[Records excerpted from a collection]
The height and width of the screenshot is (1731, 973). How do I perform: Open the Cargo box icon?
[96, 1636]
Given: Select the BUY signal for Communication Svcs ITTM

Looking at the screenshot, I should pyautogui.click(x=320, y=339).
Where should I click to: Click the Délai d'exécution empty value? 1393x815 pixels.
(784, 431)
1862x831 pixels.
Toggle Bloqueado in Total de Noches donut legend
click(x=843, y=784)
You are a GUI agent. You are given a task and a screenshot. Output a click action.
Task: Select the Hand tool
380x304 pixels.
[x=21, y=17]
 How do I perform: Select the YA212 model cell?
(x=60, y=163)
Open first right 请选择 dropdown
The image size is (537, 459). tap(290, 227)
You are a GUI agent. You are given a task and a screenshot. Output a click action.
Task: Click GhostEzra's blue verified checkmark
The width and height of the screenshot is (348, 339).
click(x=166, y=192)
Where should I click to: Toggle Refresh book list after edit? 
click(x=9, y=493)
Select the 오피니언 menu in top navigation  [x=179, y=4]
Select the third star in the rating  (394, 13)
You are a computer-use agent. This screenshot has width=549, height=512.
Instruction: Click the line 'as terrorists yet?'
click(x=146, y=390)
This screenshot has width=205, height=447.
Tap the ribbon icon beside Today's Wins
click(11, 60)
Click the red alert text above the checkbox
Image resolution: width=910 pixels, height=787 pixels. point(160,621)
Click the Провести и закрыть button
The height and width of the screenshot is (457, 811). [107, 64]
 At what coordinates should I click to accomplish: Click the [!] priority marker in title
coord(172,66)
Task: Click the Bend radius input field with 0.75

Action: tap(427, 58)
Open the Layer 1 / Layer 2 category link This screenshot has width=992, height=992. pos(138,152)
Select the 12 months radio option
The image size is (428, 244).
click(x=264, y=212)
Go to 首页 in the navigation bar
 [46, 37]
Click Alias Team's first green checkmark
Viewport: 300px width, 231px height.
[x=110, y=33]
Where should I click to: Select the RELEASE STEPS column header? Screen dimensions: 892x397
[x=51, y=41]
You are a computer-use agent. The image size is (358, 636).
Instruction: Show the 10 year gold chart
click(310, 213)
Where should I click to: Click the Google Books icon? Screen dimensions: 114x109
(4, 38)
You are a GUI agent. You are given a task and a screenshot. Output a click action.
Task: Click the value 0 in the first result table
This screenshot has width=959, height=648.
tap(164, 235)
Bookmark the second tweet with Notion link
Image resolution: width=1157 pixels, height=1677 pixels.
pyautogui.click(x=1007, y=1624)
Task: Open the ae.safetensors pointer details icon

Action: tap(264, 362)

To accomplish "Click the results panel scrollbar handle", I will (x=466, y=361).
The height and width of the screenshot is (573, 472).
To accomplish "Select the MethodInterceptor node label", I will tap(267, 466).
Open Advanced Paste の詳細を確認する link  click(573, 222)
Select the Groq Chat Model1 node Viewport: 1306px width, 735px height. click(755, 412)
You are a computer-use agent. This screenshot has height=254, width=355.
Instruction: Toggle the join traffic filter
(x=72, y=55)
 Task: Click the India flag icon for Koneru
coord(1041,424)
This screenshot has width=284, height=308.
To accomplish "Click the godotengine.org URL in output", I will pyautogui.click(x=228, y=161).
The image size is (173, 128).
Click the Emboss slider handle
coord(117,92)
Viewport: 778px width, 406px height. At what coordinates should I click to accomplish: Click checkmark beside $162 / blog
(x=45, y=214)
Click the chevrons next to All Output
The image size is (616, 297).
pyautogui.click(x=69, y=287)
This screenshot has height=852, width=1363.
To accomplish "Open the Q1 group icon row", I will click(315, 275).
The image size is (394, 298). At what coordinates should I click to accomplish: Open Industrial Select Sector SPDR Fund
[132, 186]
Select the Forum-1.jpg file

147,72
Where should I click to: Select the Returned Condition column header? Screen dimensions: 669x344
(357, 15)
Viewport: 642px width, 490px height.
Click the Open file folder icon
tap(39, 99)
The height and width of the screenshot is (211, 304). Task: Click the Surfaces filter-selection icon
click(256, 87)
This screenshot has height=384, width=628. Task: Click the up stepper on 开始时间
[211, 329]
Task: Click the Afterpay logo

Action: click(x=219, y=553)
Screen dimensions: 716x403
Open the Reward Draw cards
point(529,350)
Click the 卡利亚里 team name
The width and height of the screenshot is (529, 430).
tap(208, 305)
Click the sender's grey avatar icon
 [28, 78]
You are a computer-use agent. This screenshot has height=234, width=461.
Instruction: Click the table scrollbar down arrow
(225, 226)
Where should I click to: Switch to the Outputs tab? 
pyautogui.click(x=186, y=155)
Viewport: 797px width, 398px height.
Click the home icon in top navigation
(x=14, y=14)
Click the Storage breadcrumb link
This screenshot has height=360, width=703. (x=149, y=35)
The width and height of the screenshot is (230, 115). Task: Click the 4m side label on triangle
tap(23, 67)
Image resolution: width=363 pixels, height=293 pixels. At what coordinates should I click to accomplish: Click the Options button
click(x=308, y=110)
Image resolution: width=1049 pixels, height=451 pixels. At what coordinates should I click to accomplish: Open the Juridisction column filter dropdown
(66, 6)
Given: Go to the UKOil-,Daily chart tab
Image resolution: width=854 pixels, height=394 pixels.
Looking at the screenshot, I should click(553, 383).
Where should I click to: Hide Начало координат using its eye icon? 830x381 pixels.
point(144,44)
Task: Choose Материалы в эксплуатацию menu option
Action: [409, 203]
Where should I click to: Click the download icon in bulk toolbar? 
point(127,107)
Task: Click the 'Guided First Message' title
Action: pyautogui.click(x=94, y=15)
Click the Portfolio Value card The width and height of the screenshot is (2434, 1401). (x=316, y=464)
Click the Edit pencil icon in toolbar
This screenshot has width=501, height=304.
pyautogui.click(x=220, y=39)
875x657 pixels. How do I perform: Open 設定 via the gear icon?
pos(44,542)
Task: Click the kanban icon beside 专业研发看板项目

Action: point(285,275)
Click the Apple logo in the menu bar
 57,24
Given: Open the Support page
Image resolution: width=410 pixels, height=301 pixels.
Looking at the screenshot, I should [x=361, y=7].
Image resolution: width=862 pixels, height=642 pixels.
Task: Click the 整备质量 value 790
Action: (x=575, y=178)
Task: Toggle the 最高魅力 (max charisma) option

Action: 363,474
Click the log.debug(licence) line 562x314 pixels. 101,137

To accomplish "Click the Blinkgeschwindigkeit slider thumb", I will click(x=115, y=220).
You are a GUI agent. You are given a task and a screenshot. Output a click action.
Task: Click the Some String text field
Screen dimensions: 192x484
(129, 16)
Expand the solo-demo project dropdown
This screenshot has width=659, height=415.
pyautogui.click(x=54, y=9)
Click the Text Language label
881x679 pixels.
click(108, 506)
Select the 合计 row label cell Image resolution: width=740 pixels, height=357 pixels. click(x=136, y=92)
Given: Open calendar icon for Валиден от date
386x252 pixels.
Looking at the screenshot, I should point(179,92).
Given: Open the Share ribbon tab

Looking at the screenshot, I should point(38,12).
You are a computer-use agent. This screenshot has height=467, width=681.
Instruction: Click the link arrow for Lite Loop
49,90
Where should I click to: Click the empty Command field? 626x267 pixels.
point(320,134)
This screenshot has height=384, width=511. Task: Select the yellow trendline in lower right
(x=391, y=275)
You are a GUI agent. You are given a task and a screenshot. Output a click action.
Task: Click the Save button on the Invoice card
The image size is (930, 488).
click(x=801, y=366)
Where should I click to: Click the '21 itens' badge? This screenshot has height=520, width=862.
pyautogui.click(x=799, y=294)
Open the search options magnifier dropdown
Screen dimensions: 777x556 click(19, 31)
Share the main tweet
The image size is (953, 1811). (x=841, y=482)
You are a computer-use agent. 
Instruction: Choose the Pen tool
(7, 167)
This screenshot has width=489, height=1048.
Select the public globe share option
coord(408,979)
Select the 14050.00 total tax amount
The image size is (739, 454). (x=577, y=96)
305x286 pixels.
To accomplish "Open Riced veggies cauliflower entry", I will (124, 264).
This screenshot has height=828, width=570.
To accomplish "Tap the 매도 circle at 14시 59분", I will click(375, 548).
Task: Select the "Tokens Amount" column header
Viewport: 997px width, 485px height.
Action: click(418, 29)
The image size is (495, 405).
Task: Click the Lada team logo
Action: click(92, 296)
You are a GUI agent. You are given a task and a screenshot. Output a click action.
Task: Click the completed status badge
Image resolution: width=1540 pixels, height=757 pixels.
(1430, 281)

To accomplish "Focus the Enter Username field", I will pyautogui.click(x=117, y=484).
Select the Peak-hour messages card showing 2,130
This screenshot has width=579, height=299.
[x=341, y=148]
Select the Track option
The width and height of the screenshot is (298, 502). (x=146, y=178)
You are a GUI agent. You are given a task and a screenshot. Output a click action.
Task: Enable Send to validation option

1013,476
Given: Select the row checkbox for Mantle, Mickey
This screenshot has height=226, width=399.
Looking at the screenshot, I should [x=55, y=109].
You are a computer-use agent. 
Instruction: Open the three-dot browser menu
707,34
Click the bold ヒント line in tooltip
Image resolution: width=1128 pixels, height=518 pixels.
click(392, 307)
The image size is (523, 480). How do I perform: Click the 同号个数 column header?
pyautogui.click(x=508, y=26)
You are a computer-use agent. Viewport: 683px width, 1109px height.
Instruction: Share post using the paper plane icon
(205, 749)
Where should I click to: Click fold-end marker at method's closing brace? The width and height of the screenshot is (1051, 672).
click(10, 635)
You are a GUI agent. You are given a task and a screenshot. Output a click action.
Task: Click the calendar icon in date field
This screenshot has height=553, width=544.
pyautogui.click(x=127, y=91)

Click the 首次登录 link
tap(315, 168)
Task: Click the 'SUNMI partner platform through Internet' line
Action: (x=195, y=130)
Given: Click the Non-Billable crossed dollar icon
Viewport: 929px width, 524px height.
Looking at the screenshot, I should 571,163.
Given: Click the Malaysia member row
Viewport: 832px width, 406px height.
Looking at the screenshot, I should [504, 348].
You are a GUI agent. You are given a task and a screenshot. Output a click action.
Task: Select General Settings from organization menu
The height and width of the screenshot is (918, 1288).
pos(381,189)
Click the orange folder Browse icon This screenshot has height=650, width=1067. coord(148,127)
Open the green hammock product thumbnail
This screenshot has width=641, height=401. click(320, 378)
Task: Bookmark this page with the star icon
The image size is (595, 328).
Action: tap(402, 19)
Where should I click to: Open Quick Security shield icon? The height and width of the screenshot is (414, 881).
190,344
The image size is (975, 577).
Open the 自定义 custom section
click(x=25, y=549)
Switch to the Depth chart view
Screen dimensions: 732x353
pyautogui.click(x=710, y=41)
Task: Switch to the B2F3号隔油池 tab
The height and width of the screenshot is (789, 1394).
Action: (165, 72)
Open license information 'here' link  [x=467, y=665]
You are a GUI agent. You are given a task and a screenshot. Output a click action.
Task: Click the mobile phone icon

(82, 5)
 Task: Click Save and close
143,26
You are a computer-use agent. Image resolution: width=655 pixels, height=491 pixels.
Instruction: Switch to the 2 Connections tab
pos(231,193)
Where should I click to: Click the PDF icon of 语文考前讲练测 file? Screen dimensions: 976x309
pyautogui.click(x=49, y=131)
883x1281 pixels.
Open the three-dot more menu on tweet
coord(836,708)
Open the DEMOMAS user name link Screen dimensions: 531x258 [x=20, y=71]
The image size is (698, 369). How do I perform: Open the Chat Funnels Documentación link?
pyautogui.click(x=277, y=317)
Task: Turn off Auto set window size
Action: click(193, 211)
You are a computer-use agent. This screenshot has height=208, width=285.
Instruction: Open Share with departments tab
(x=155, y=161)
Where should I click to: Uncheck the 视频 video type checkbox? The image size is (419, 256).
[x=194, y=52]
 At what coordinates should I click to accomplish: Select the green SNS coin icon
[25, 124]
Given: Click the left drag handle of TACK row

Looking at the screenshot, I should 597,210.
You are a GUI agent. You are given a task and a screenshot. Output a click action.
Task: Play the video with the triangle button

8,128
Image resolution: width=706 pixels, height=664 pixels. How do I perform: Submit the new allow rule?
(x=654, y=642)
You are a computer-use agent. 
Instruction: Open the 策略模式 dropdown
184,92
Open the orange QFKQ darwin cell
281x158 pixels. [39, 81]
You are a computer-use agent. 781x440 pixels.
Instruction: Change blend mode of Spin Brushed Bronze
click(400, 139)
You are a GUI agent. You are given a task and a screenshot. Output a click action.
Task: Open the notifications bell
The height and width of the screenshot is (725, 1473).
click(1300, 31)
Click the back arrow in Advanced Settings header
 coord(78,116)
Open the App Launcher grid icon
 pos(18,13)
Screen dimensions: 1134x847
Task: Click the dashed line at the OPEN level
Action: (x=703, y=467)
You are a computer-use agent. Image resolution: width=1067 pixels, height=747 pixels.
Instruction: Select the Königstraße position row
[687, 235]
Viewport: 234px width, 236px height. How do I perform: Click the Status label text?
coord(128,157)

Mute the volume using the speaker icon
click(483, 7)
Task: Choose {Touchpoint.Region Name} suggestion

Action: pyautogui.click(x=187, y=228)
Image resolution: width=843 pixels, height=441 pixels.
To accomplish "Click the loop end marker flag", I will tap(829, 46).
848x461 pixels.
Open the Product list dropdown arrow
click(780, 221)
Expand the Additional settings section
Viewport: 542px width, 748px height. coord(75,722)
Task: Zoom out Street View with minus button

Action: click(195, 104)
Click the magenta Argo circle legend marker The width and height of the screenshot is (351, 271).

## TASK TO COMPLETE
Reply with one number only: the count of lines in the entries that contain "Bookmark".

## EXPECTED ANSWER
2